Texto mostrado
◇ ◇ ◇ ◇

Y los hombres amaron más las tinieblas que la luz
Prácticamente no hay un solo cristiano evangélico que no se sepa de memoria el versículo 17 (versión Reina Valera del 60) del evangelio de San Juan:
Porque de tal manera amó Dios al mundo, que ha dado a su Hijo unigénito, para que todo aquel que en él cree, no se pierda, mas tenga vida eterna. Porque no envió Dios a su Hijo al mundo para condenar al mundo, sino para que el mundo sea salvo por él.
Son palabras del propio Cristo, que dejan bien a las claras la intención salvífica de Dios y cuál es el único medio para ser salvo. De tal manera que, quien no acepta ese medio, se condena:
El que en él cree, no es condenado; pero el que no cree, ya ha sido condenado, porque no ha creído en el nombre del unigénito Hijo de Dios.

◇ ◇ ◇ ◇

Extractos del material

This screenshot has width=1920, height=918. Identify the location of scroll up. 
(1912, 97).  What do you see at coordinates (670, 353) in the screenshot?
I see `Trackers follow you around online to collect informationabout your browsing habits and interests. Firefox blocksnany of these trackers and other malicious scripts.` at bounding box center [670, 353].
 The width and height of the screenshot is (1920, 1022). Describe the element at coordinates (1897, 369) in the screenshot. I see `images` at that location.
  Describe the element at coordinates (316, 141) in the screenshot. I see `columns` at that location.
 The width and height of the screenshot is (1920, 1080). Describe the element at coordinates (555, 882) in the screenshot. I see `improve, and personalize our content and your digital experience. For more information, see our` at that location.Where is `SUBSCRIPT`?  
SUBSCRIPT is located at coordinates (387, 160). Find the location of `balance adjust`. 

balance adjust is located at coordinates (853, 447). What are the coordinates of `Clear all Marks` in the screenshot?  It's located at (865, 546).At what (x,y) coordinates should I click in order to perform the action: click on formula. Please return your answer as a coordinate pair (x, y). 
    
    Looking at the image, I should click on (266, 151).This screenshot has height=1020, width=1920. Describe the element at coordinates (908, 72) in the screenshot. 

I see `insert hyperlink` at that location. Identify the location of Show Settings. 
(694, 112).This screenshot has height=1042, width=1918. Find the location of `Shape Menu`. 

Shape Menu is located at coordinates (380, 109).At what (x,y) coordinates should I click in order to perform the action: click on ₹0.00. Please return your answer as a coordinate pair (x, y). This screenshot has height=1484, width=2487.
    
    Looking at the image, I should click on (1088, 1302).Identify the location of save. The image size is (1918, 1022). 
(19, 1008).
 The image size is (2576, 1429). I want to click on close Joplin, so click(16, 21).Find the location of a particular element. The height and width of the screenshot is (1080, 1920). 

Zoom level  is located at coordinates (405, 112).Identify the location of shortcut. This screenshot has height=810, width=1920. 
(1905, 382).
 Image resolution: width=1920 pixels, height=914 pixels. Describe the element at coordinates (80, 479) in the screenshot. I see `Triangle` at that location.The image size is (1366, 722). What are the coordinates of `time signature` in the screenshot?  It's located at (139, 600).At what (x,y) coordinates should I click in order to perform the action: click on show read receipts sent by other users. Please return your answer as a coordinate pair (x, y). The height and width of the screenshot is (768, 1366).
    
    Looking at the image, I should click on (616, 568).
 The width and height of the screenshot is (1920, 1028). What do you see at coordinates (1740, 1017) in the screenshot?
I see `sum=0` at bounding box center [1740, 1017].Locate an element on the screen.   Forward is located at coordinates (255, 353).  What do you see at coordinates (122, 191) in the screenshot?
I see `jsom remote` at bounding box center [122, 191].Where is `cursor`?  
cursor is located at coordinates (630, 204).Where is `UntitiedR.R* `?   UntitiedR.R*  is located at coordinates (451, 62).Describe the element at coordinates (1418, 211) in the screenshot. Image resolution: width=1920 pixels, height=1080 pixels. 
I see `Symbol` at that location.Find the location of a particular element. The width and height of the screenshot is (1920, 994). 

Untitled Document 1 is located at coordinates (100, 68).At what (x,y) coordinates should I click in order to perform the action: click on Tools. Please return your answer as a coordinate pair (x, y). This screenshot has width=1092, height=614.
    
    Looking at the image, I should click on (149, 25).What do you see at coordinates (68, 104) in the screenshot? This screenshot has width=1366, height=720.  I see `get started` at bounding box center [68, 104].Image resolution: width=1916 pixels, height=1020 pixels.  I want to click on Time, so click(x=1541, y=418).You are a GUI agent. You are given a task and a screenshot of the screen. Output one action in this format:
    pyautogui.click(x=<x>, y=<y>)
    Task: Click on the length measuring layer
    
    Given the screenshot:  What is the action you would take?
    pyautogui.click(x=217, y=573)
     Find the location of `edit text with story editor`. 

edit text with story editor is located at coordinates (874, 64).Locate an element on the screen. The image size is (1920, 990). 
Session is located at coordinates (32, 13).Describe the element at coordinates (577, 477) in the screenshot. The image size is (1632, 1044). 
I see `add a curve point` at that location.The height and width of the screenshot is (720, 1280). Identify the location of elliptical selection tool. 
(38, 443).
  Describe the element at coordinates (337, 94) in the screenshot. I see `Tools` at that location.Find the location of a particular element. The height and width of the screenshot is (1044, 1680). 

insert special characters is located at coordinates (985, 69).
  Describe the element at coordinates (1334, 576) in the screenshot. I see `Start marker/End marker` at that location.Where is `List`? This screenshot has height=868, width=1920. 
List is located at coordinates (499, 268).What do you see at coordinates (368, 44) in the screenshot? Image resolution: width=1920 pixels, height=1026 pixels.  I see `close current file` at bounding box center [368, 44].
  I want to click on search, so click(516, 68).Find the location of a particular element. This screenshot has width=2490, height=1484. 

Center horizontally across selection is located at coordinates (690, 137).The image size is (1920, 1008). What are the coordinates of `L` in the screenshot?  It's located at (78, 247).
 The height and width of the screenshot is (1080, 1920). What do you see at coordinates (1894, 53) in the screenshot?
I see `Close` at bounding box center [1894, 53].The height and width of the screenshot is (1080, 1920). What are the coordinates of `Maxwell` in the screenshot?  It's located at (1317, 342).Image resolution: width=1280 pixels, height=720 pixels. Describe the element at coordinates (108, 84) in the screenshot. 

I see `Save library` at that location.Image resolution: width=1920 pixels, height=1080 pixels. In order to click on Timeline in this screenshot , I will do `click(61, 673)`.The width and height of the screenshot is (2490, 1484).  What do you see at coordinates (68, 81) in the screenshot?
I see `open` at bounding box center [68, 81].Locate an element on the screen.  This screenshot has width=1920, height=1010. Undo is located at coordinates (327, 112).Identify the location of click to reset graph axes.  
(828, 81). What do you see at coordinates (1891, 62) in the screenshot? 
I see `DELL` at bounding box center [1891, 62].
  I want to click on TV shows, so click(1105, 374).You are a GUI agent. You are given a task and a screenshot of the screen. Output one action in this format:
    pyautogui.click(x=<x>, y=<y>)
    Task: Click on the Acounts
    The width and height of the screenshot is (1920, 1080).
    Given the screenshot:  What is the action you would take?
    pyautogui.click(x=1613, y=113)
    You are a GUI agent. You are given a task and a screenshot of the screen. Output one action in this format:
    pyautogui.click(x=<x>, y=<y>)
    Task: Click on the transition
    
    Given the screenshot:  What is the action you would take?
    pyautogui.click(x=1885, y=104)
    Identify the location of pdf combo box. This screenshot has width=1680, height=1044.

◇ ◇ ◇ ◇

Tarea por realizar
Resume el párrafo del texto mostrado que empieza con «Son palabras del propio Cristo» y conserva sus datos principales.

Solución propuesta
Estas palabras de Cristo muestran con claridad que Dios quiere salvar y cuál es el único medio para la salvación; quien rechaza ese medio se condena.